Ucapan mereka menjadi tonggak penting yang menandai sebuah perubahan besar dalam mentalitas dan spiritualitas serta dalam teologi Kristen/Katolik. Perubahan itu membuat Umat Kristen/Katolik melihat dirinya menjadi bagian inheren dari bangsa Indonesia yang beranekaragam ini.
Perubahan dan evolusi itu terus berlanjut sampai saat ini. Banyak lagu rohani Kristen diciptakan untuk mensyukuri sekaligus memperkuat persatuan dan kesatuan bangsa. Perlengkapan ibadah plus liturginya juga semakin disesuaikan dengan budaya Indonesia yang beragam. Yang terpenting, umat lain, terutama umat Islam, tidak lagi dilihat sebagai obyek penginjilan atau obyek kristenisasi.

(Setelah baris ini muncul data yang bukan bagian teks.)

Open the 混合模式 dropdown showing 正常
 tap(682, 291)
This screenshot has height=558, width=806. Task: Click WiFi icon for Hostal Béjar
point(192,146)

Kini, umat beragama mana pun dilihat secara positif. Umat lain diakui dan dihargai dengan penuh hormat sebagai saudara sebangsa. Umat lain bukan lagi obyek, tetapi subyek yang setara dan yang akan bersinergi demi keutuhan, kesejahteraan, dan keadilan bersama.
Evolusi yang yang terjadi di kalangan Kristen/Katolik ini mirip yang terjadi pada NU dan Muhammadiyah. NU menciptakan kontekstualisasi dengan label Islam Nusantara, Islam yang dihayati dalam keunikan budaya dan keragaman bangsa Indonesia.
Muhamaddiyah berevolusi dalam penghayatannya tentang Islam dengan memberi penekanan pada nalar. Mereka menyebutnya sebagai ‘Islam berkemajuan,’ Islam yang dihayati dalam semangat yang mendorong berkemajuan dan pada akhirnya meningkatkan martabat pribadi dan bangsa.
Umat Kristen/Katolik pun terus-menerus mengalami evolusi mental-spiritual dan keagamaan. Seolah ia mulai memiliki paras “Kristen Nusantara” dan “Kristen Berkemajuan.” Memang, penghayatan agama itu pada dasarnya fleksibel.
Dalam merespon tantangan dan persoalan yang dihadapinya, penghayatan agama senantiasa mengalami proses evolusi. Ini yang membuat agama tidak pernah mati. Ini juga pesan penting yaitu tanpa keterbukaan untuk melalui proses evolusi, agama tidak punya makna. Ia akan dicampakkan.
Nah, lagu-lagu rohani Islam yang dinyanyikan para Pendeta, Pastor dan Suster pada masa Idul Fitri itu adalah bagian dari evolusi mental-spiritual dan evolusi dalam penghayatan keagamaan. Ini evolusi positif yang terjadi pada umat Kristen/Katolik. Evolusi spiritual keagamaan inilah yang kita harap akan terus terjadi karena hanya inilah modal yang sangat penting dalam menjamin keadilan, perdamaian dan persatuan bangsa Indonesia.